Recommended formats: ProRes RAW, REDCODE, X-OCN, BRAW
Compatible cameras: Arri Alexa, RED, Sony Venice, Blackmagic URSA Mini Pro
HDR monitors on set: Typically operate in HLG or PQ mode. Dolby Vision is not involved at this stage, as it requires dynamic metadata that is added during post-production. It's crucial to ensure the camera and monitor are aligned in both color space and gamma curve.
Usage context:
- HLG is preferred for live productions (e.g. sports, concerts) due to its compatibility with SDR production workflows.
- PQ is used in cinematic and series production/display, which requires in-depth color grading.
HDR Grading
Post-production aims to fully leverage the captured material.
- HLG: Ideal for direct broadcast, requiring no metadata.
- PQ: Allows precise control of luminance levels and serves as the basis for HDR10 and Dolby Vision workflows.
Number 2/5
Static vs Dynamic Metadata
In the context of HDR distribution, understanding the role of metadata is essential:
Static metadata (HDR10):
Brightness values (maximum, average) are fixed for the entire program. It’s simple to implement and widely compatible, but lacks per-scene adaptability.
01
Dynamic metadata (HDR10+, Dolby Vision):
Each scene or even each frame can include custom instructions for optimal display. This allows for better adaptation to the capabilities of the target screen, improving the rendering of highlights, shadows, and specific colors.
02
Specifics:
- Dolby Vision uses extensive dynamic metadata to adapt image rendering scene by scene, tailored to each screen’s performance.
- HDR10+ also offers dynamic metadata, but as an open standard, meaning it’s freely available to manufacturers and distributors without licensing fees—unlike Dolby Vision, which is proprietary and requires a paid license. The open standard model encourages wider adoption, especially in mid-range devices.

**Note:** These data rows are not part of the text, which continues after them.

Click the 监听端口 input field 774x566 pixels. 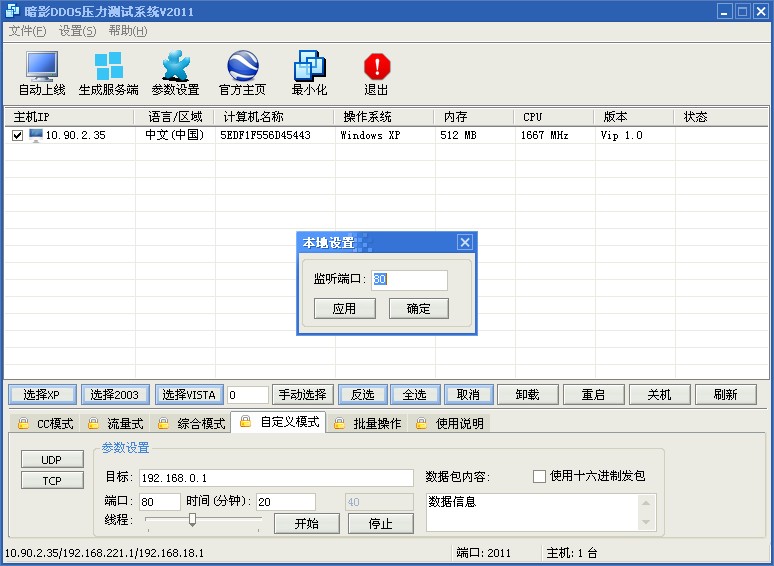pyautogui.click(x=409, y=280)
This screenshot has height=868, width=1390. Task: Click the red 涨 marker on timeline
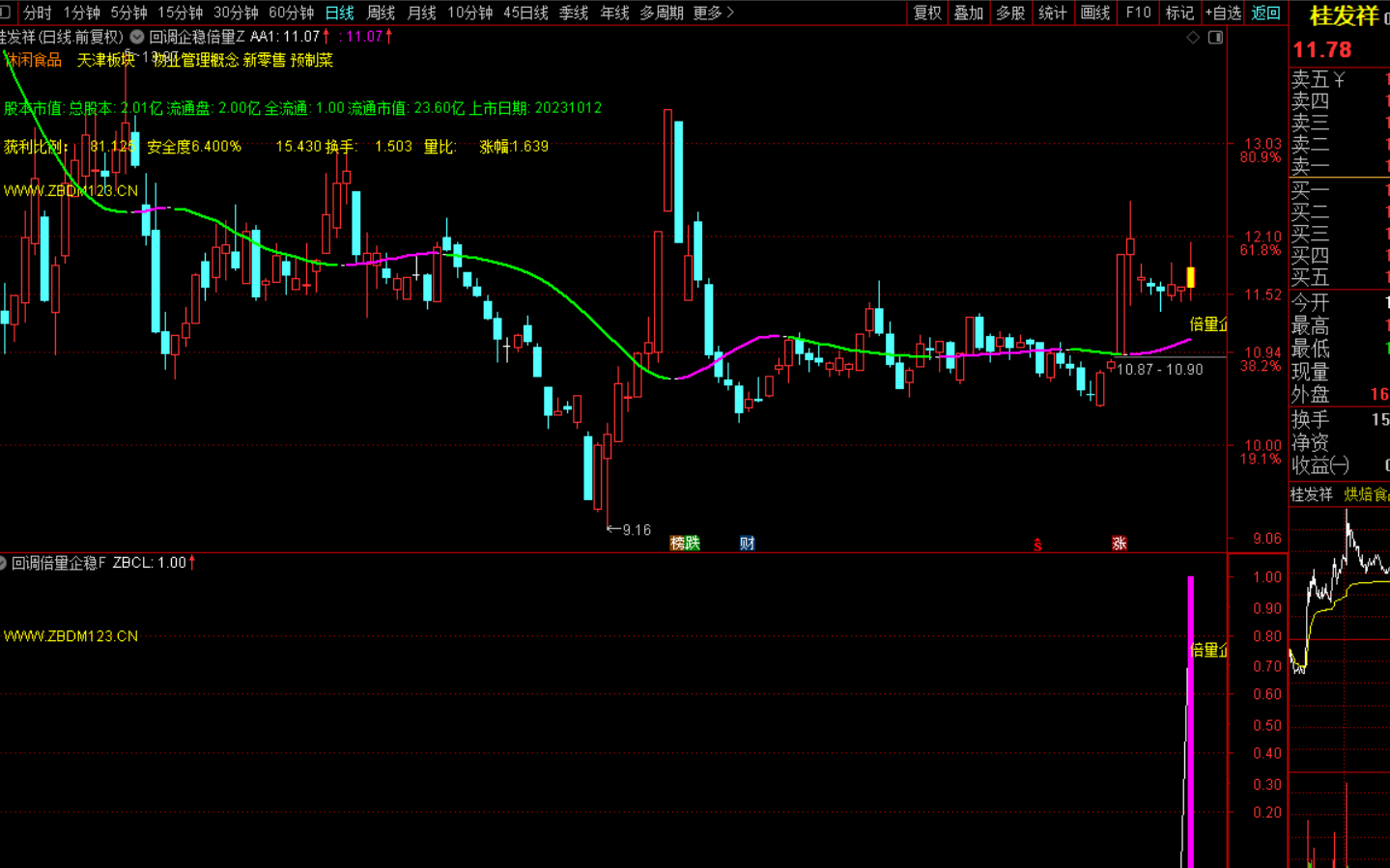[x=1119, y=544]
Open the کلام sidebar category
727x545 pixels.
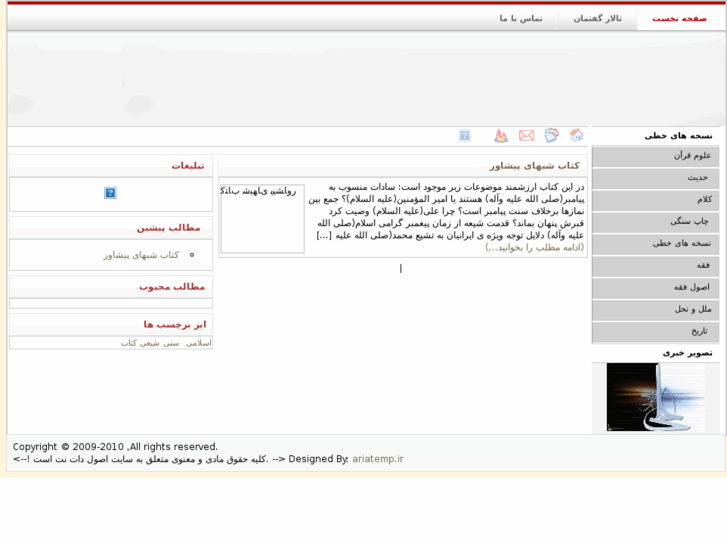coord(704,200)
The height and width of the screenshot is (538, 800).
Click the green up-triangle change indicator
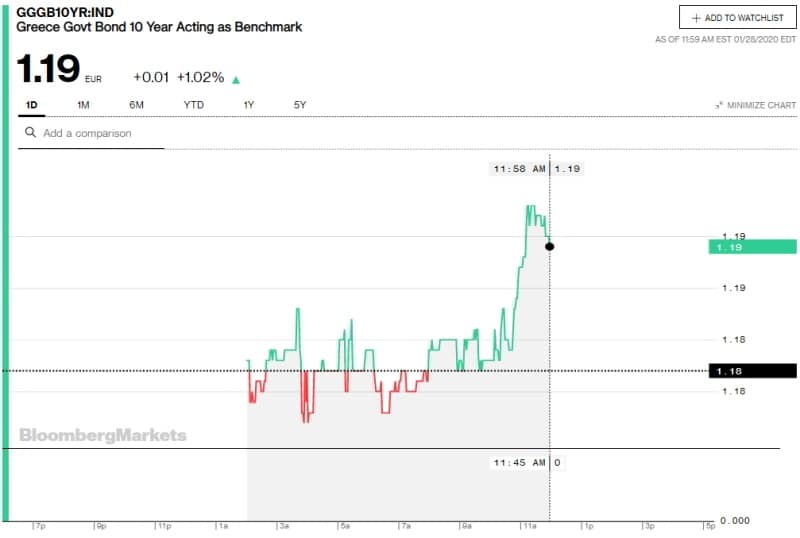(236, 80)
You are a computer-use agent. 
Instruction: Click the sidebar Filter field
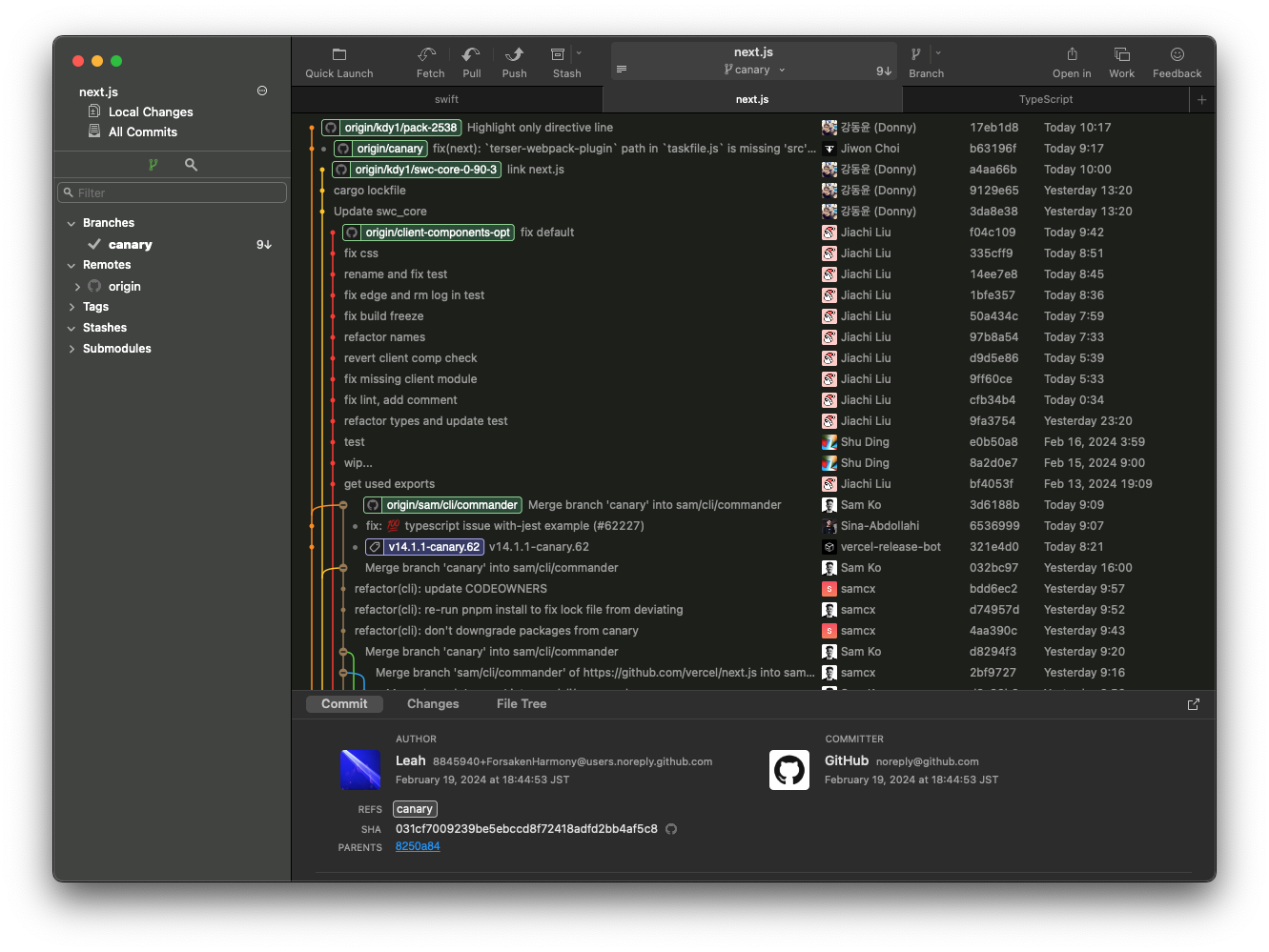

Important : PQ alone doesn't include metadata ; it’s the HDR profiles (HDR10, HDR10+, Dolby Vision) that define how display adaptation is handled.
Peak Brightness and Target Displays:
HDR technologies aim to reproduce a very wide range of brightness, from deep shadows to intense highlights, in order to render scenes with maximum of realism.
In this context, it becomes essential to clearly understand the concepts of peak brightness and the technical limitations of display devices.
- HDR10 (with PQ) and Dolby Vision can reach up to 10,000 nits according to the standard.
- HLG operates relatively, often mapped to 1000 nits for compatibility with Rec.2100.
💡 There is a practical translation between PQ and HLG in the context of HDR10 (Rec.2100), approximating 1000 nits to enable interoperability.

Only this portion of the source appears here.